##### 本文

大佗坊の在目在口

見たり、聞いたり、食べたり、つれづれなるままに!!

博多界隈

2014-11-20 | 

小田原から九州に行くのは存外大変だった。飛行機だと羽田まで時間が掛るし、小田原に停まる「こだま」では時間が掛るという事で結局、新幹線で新横浜まで出て、新横浜から「のぞみ」で博多に行くことにした。新幹線車内誌を2度も読んでしまった。さすがに博多に着くころには乗客もまばらになった。
 
チェックインまで時間があったので、簡単な観光地図に萬松山承天寺が博多駅前一丁目とあり駅前かと思ったら、地下鉄で一駅もあった。知らずに歩いて行くと途中承天寺通りがあり、やっと右手にお寺の五本の筋塀が見えてきた。昔は寺地として数万坪あったという承天寺の山門か判らず結局一周してしまった。近くにあったお茶屋で承天寺山門がどこか聞いたら知らないという。そんなものかと思う。
 
 
承天寺開山の祖・聖一国師は宋より、うどん・そば・羊羹・饅頭などの製法を我が国へ伝えたと云い、本堂や墓地などのある北東側に「饂飩蕎麦発祥之地」「御饅頭所」碑、その隣に宋で織物技術を学び博多織を始めた「満田彌三右衛門之碑」があった。道路で分断された南西側には山門、仏殿があり、勅使門の傍に博多山笠発祥之地の碑がある。
  
 
 

駅前大通り(大博通)に面して弘法大師が日本で最初に開山した密教寺院である南岳山東長寺に行く。ここは福岡藩二代藩主・黒田忠之、三代・光之、八代・治高の墓がある黒田家の菩提寺でもある。
 
 
 
古くから各地に祇園大神(素盞嗚命)を祀る災厄除去の祇園信仰が残っている。博多には福岡市を代表する祭りである博多祇園山笠があり、現在は博多区の櫛田神社を中心に行われている。夜、櫛田神社を訪れると千灯明が飾られていた。

##########
##### 記録の抜粋

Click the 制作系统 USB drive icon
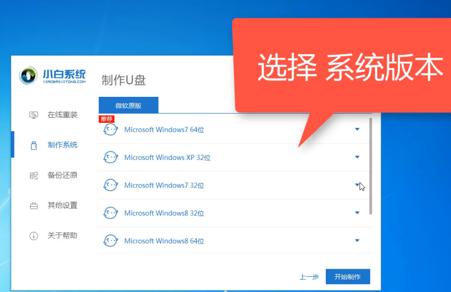This screenshot has width=451, height=292. (x=34, y=145)
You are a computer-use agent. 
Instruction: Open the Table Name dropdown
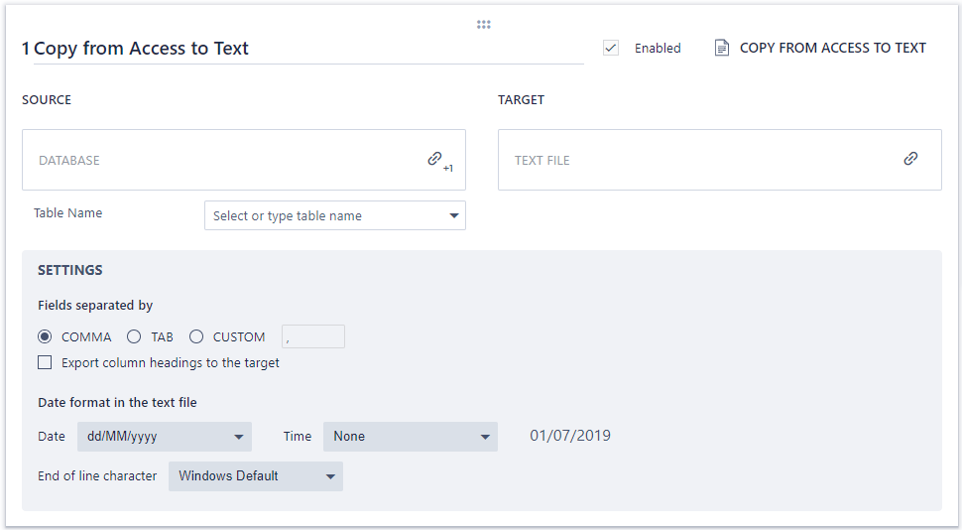(x=334, y=215)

##########

▶ _課題_:
1/ 本文によると、南岳山東長寺を開山したのは誰か。
2/ 本文の「承天寺開山の祖・聖一国師は宋」から「博多山笠発祥之地の碑がある。」までを、一字も変えずにすべて書き写すこと。

▶ _回答_:
1/ 弘法大師

2/
承天寺開山の祖・聖一国師は宋より、うどん・そば・羊羹・饅頭などの製法を我が国へ伝えたと云い、本堂や墓地などのある北東側に「饂飩蕎麦発祥之地」「御饅頭所」碑、その隣に宋で織物技術を学び博多織を始めた「満田彌三右衛門之碑」があった。道路で分断された南西側には山門、仏殿があり、勅使門の傍に博多山笠発祥之地の碑がある。